The file contains two variables:

- `z500`: 500 hPa geopotential height (Z500) forecasts from the IFS ENS, initialized on 2016-03-07 00Z. Fields are available every 24 hours of lead time, out to 6 days (144 hours). These are the source fields in the sensitivity analysis.
- `rmse`: Forecast error of the 500 hPa geopotential height forecast in terms of the RMSE of every ensemble member relative to ERA5 over Europe (35°N-75°N, 12.5°W-42.5°E) evaluated at 144 hours lead time. This is our target metric in the sensitivity analysis. The larger this value, the worse the forecast for Europe.
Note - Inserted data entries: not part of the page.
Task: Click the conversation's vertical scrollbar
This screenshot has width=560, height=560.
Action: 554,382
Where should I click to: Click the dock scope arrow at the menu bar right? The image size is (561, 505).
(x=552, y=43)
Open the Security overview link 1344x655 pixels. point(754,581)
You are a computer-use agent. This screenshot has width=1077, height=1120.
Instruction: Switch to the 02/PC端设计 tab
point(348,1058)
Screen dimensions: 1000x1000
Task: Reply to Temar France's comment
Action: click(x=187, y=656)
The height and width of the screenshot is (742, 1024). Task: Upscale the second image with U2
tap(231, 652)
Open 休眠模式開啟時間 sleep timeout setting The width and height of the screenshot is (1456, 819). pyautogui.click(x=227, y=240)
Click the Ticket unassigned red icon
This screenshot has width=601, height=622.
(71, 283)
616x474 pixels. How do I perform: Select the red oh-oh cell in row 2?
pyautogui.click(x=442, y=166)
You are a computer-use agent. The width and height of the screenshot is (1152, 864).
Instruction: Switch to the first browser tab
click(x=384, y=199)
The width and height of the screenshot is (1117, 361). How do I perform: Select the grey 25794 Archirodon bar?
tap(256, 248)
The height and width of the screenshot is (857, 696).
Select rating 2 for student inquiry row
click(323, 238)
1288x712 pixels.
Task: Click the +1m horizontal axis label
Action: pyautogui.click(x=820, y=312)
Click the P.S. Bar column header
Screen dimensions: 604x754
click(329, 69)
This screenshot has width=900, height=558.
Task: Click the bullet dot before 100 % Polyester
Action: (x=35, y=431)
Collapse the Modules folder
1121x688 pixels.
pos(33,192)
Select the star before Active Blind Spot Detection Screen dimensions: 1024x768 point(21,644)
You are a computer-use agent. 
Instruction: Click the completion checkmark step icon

Extract arrays that are needed for the analysis and plotting:

In [None]:
# Coordinates for plotting
lat = data.latitude.values
lon = data.longitude.values

# The sensitivity target/forecast metric is the Z500 RMSE over Europe at +144 h
target = data.rmse.values

def z500(lead):
    """The Z500 fields for all members for a given lead time in hours"""
    valid = dt.datetime(2016, 3, 7, 0) + dt.timedelta(hours=lead)
    # Drop time, output dimensions are: number (member), latitude, longitude
    return data.z500.sel(time=valid, drop=True).values

---

## Sensitivity Maps

We follow Magnusson (2017) and assess sensitivities using correlation-based ESA.

---

**Task**: Implement correlation-based ESA. Compute the correlation between the source and target ensemble at every gridpoint:

$$ \mathrm{corr}(x_i, y) = \frac{\mathrm{cov}(x_i, y)}{\sigma_{x_i} \sigma_{y}} $$

Reminder: the (co)variances are evaluated along the ensemble dimension. Here, this is axis `0` of the source array (axis `1` is latitude and axis `2` is longitude). Note that [`np.cov`](https://numpy.org/doc/stable/reference/generated/numpy.cov.html) does not support the `axis` argument. you can use loops (the problem size considered here is small enough that this is feasible even with Python loops), or compute the covariance yourself with functions that have an `axis` argument.

In [None]:
def esa_corr(source, target):
    ... # TODO

---

**Task**: Create a sensitivity map of Z500 vs. Z500 RMSE in Europe for +144h lead time.

In [None]:
def correlation_map(lead):
    fig = plt.figure(figsize=(10, 5))
    ax = add_map(fig, (0.1, 0.2, 0.8, 0.8))
    cx = fig.add_axes((0.2, 0.2, 0.6, 0.03))
    
    source = ... # TODO
    mean   = ... # TODO
    corr   = ... # TODO
    
    # Correlations as filled contours
    cf = ax.contourf(lon, lat, corr, transform=carree, **corr_kwargs)
    plt.colorbar(cf, cax=cx, orientation="horizontal")
    
    # Ensemble Z500 mean as contours
    ct = ax.contour(lon, lat, mean, transform=carree, **z500_kwargs)
    ax.set_title("Sens. Corr +{} h".format(lead), loc="left")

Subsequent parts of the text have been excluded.